• **Text**:
+ + + + +
What we do


Pope St John Paul II said that national Caritas agencies

‘…have an important role in over a hundred countries, to animate and coordinate charitable action, in close liaison with the episcopal Conferences. […] According to the beautiful name you bear, which is the key-word of the Gospel, you are ordained to “charity”. Your whole enterprise is to live by charity, to bear witness to it, to put it into practice, concretely and with others.’ Address to Caritas Internationalis, 28 May 1979

Caritas Social Action Network animates and co-ordinates charitable activities undertaken by Catholic dioceses and specialist Catholic charities in England and Wales.  We:

  • Develop the network of those working in Catholic social action;
  • Advance the education, training, practice and formation of those active in the field;
  • Offer a coherent Catholic voice in the public arena.

Our core contributions as a national Caritas agency include work to deepen Catholic social thought and practice in the contexts of our charities and conditions of our society, and to communicate publicly in ways that advance the common good in England and Wales.

We work closely with official national agencies of other Christian traditions and maintain contact with Parliamentarians.  We are keen – and always interested in hearing and learning from others – to increase the capacity of volunteers and services to enable people to be fulfilled in their communities, based on living witness to God’s boundless and irrevocable love.  The national team is supporting more dioceses to become active in the network, and to develop practice resources that draw on and inform parishes’ ‘social evangelisation’ (Evangelii Gaudium, Chapter 4).
+ + + + +
Copy the stretch from "Pope St John" through "the public arena." in the "What we do" text, word for word.

• **Given information**:
+ + + + +
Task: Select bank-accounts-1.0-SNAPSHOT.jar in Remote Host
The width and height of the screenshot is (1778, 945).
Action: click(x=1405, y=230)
+ + + + +
• **Result below**:
Pope St John Paul II said that national Caritas agencies

‘…have an important role in over a hundred countries, to animate and coordinate charitable action, in close liaison with the episcopal Conferences. […] According to the beautiful name you bear, which is the key-word of the Gospel, you are ordained to “charity”. Your whole enterprise is to live by charity, to bear witness to it, to put it into practice, concretely and with others.’ Address to Caritas Internationalis, 28 May 1979

Caritas Social Action Network animates and co-ordinates charitable activities undertaken by Catholic dioceses and specialist Catholic charities in England and Wales.  We:

  • Develop the network of those working in Catholic social action;
  • Advance the education, training, practice and formation of those active in the field;
  • Offer a coherent Catholic voice in the public arena.